TASK DIRECTIONS: Beginning with the line that contains "Datenschutzerklärung (959, 2545)", transcribe every line through the end of the entries exactly as written, and reproduce nothing else.

Screenshot grounding data
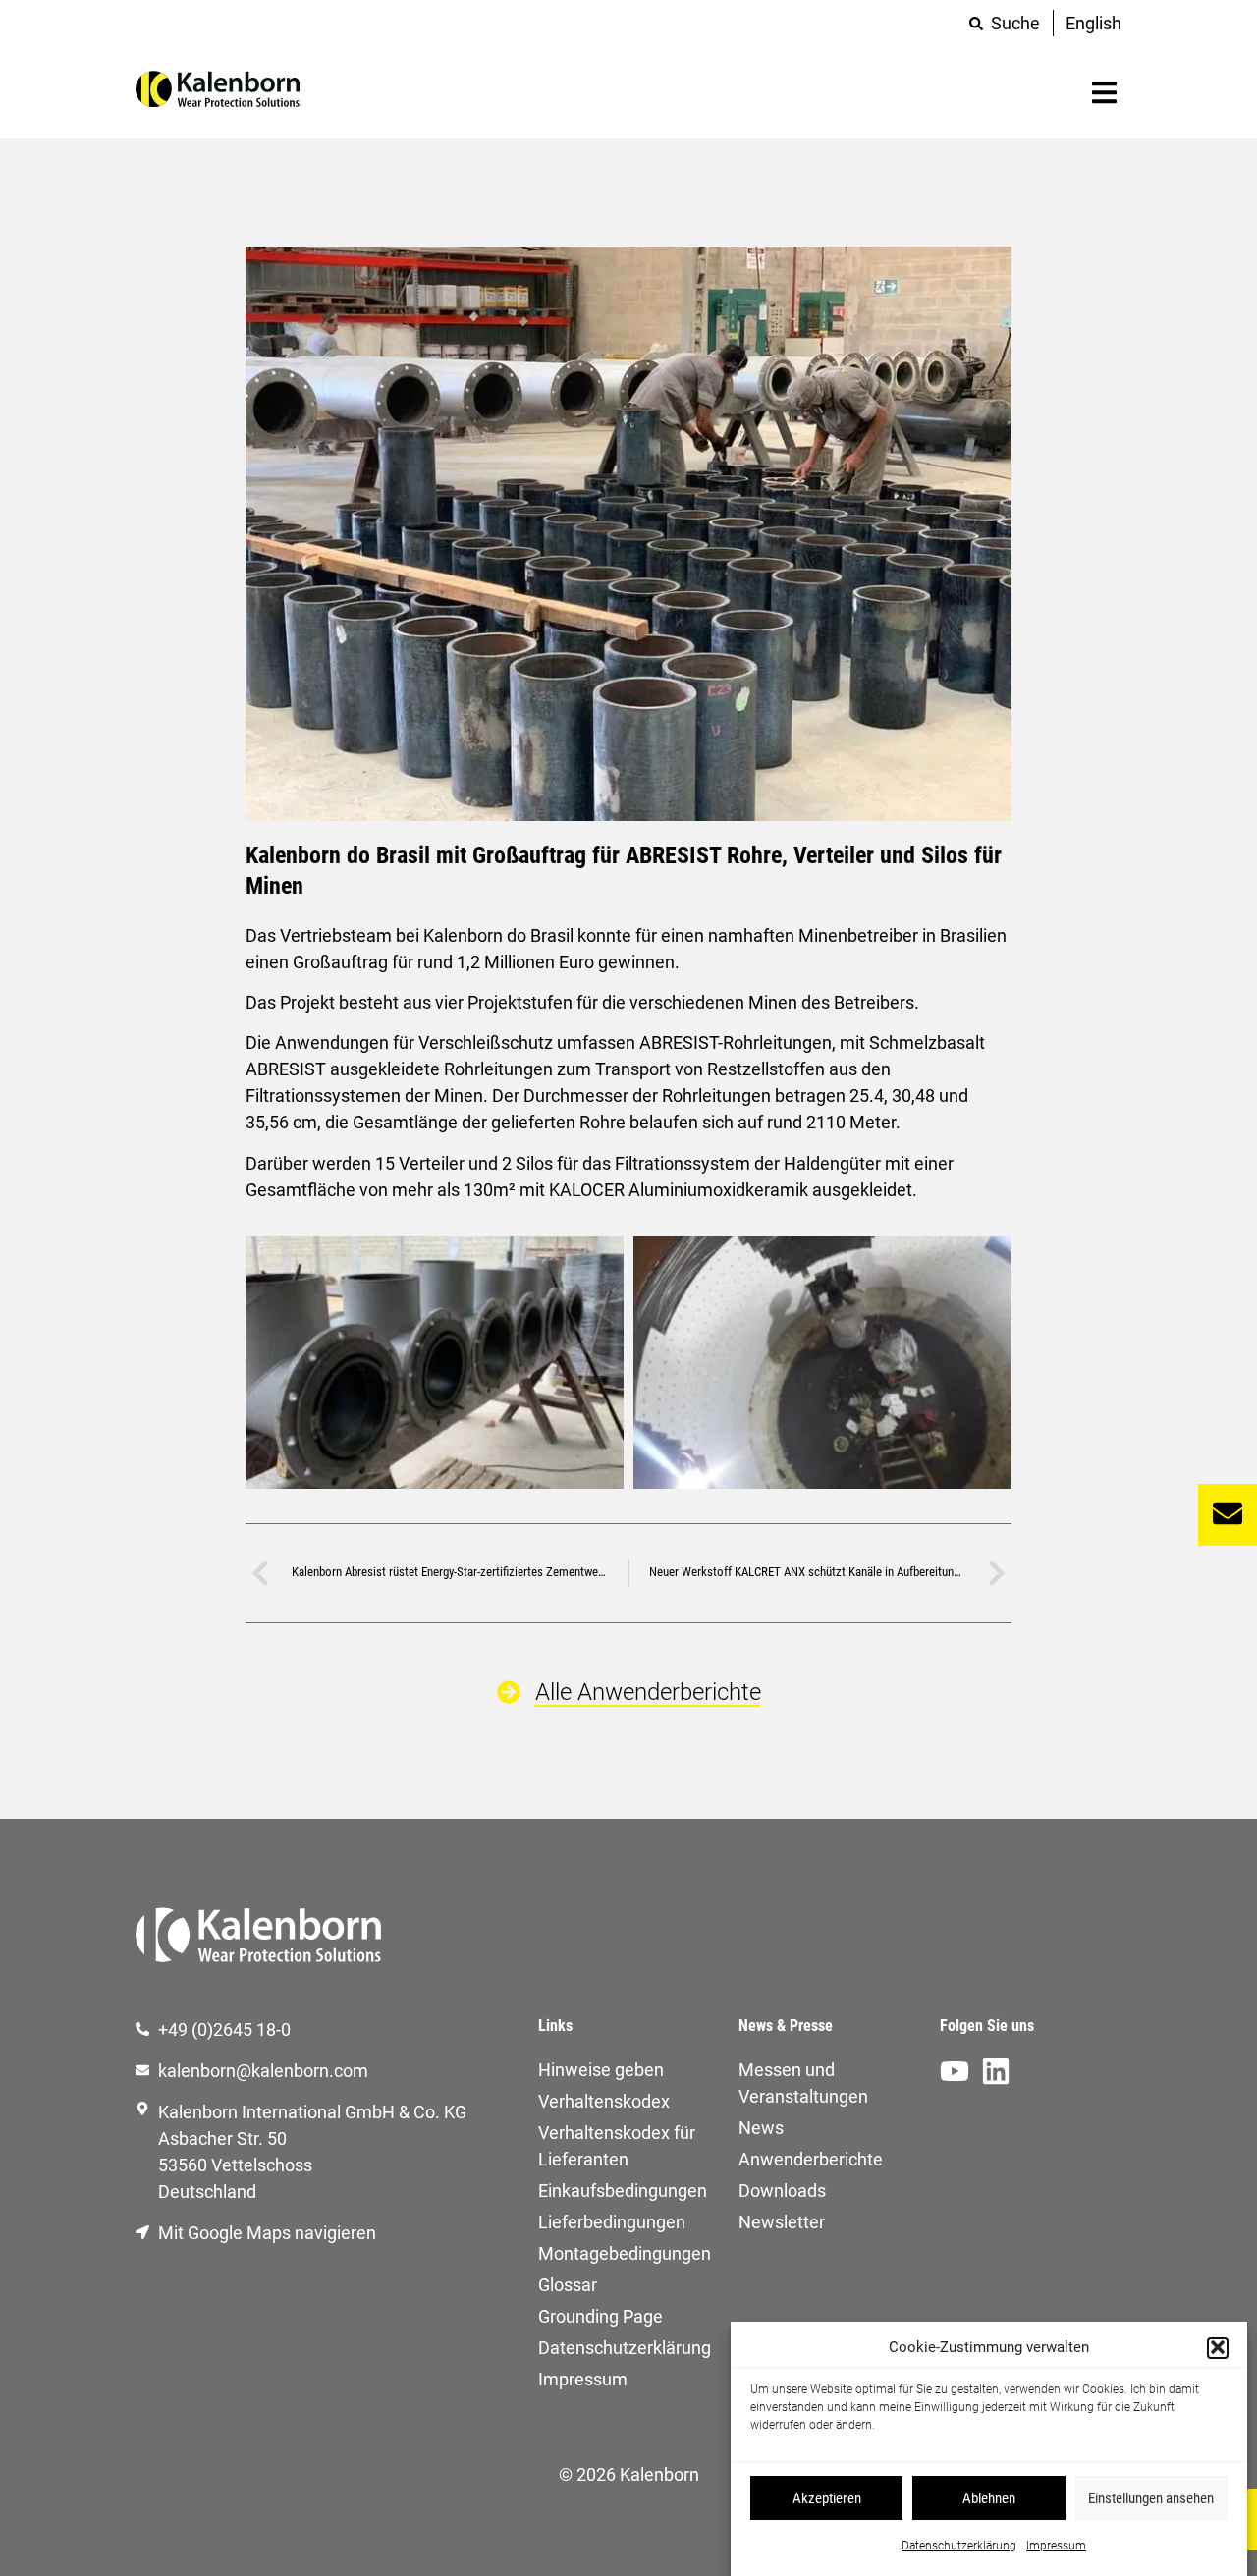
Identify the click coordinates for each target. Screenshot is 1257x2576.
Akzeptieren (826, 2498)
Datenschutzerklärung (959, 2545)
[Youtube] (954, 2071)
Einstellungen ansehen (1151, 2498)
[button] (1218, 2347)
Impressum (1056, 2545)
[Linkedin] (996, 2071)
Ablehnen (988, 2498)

ANSWER SPACE:
Datenschutzerklärung (959, 2545)
[Youtube] (954, 2071)
Einstellungen ansehen (1151, 2498)
[button] (1218, 2347)
Impressum (1056, 2545)
[Linkedin] (996, 2071)
Ablehnen (988, 2498)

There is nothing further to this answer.